§ **抜粋**:
= = = = = = =

家づくりの叡智- 家づくりの検討・比較

浜松で「薪ストーブのある住宅」をつくるメリットとは

浜松で「薪ストーブのある住宅」をつくるメリットとは

浜松エリアは温暖で過ごしやすいというイメージですが、冬の「遠州のからっ風」の冷たさは体感気温を8度ほど下げるとも言われます。薪ストーブは、雪が降る寒い地域で使うモノ… そんなイメージの方もいらっしゃいますが、実はこの浜松エリアでも薪ストーブライフを楽しんでいる方が年々増えています。晴天率も高く暮らしに自然を取り入れるライフスタイルを実現するには唯一無二の環境でありますので、ぜひこの記事でも薪ストーブを取り入れるポイントをお伝えします。

 

薪ストーブを住宅に取り入れる人が増えている理由は?

昨今、若い世帯では、住まいは単なる基本的な生活の場というより、よりライフスタイルを実現する、また自分らしさを表現できるステージのような位置づけで考える人が増えていますが、人生ではじめての家づくりを行おうとする方だけでなく、子育てを終えて終の棲家として第二の人生をゆったりと暮らしたい方の二度目の家づくりにおいても、自分たち家族らしさを取り入れる動きが急速に高まっています。

= = = = = = =

§ **参考資料**:
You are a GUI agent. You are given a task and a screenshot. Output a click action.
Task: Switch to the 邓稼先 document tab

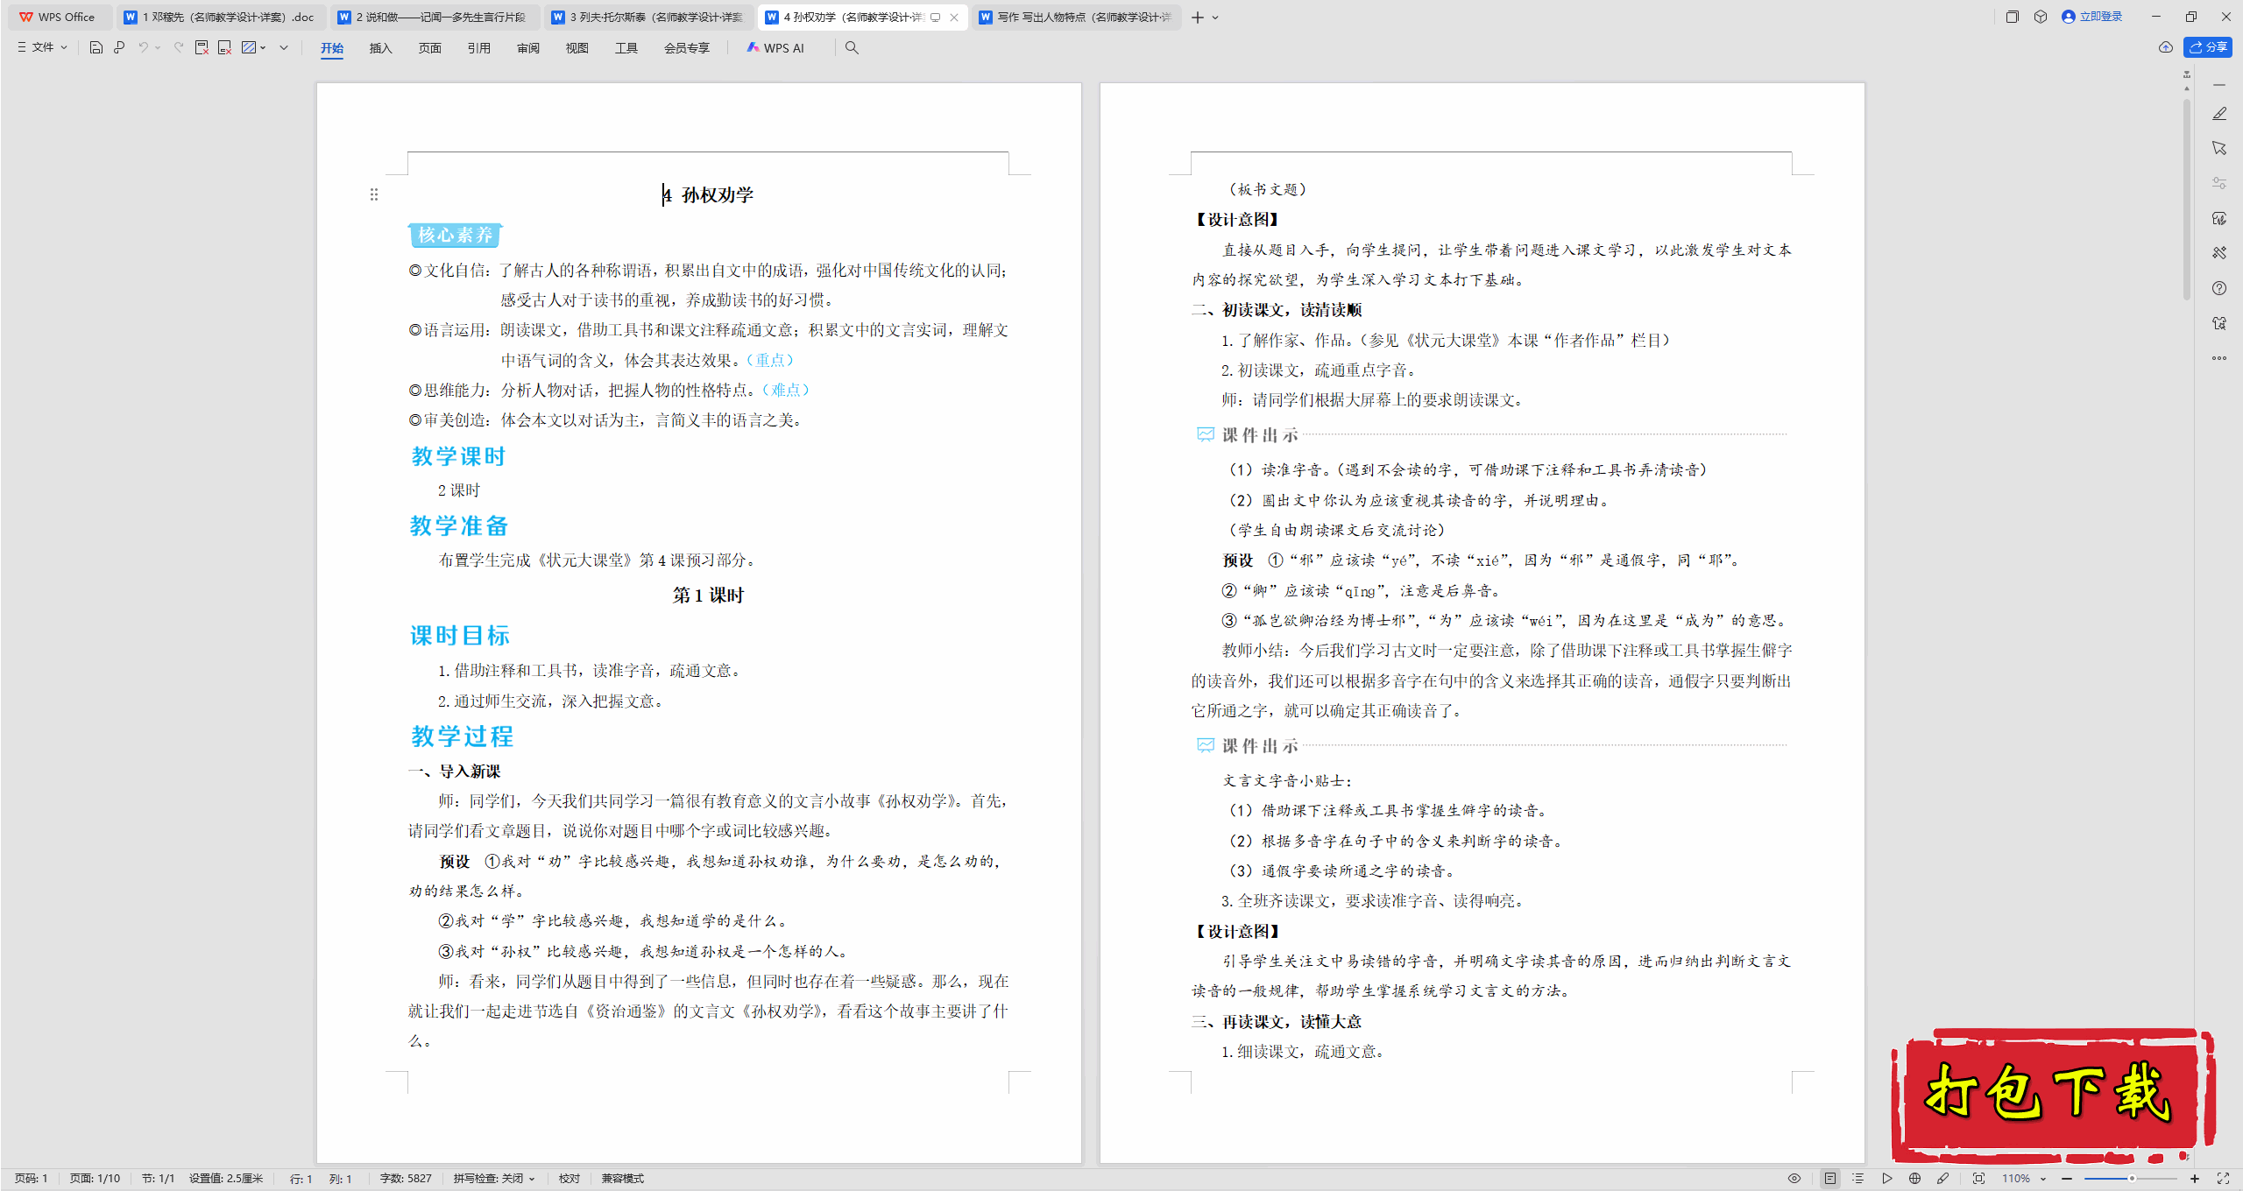tap(220, 17)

= = = = = = =

§ **目的 1**: 薪ストーブの記事のうち、「薪ストーブを住宅に取り入れる人が増えている理由は?」で始まり「動きが急速に高まっています。」まで続く部分を、「若い世帯」を「若い夫婦」に置き換えて書き改めてください。
§ **目的 2**: 薪ストーブの記事の続きを、最後の文の後から書き進めること。

§ **解答 1**:
薪ストーブを住宅に取り入れる人が増えている理由は?

昨今、若い夫婦では、住まいは単なる基本的な生活の場というより、よりライフスタイルを実現する、また自分らしさを表現できるステージのような位置づけで考える人が増えていますが、人生ではじめての家づくりを行おうとする方だけでなく、子育てを終えて終の棲家として第二の人生をゆったりと暮らしたい方の二度目の家づくりにおいても、自分たち家族らしさを取り入れる動きが急速に高まっています。

§ **解答 2**:
その理由は、人生100年時代と言われる中で団塊世代が退職され今までの生き方を見直し、より自然や人との関係性を自分らしく築きたいというニーズの高まり、そしてモノの贅沢だけでは心の充足感につながらないという認識が広がり始めたからでしょう。本物の心のゆとりとは何かを追求すると、薪ストーブのある家にたどりつく方も多くいらっしゃいます。炎のゆらぎを見ながら静かに自分の時間を楽しんだり、炎の前で家族団らんの時間を過ごしたり、大切な人と自然の光に包まれながら語り合ったり… 薪ストーブのある住宅で暮らすそのロマンは語り始めると尽きることはありません。

ここ浜松には豊かな森林が広がっていますが、その森林を持続可能にするためには間伐をして手を入れ続けなければなりません。そしていったん人の手が入った山の生態系は手を入れ続けなければ崩れてしまいます。その間伐作業で出た間伐材の利用方法としてストーブで使う薪が循環サイクルを生み出しています。薪購入によって発生するお金が地域の自然を守り山の整備に戻していく活動として。また浜松は農業も盛んです。特にミカンや柿の木などの手入れにより出る廃木材は薪ストーブの良い燃料として活用できるため、燃料調達が容易な浜松は薪ストーブライフにとってとても利便性の良い場所なのです。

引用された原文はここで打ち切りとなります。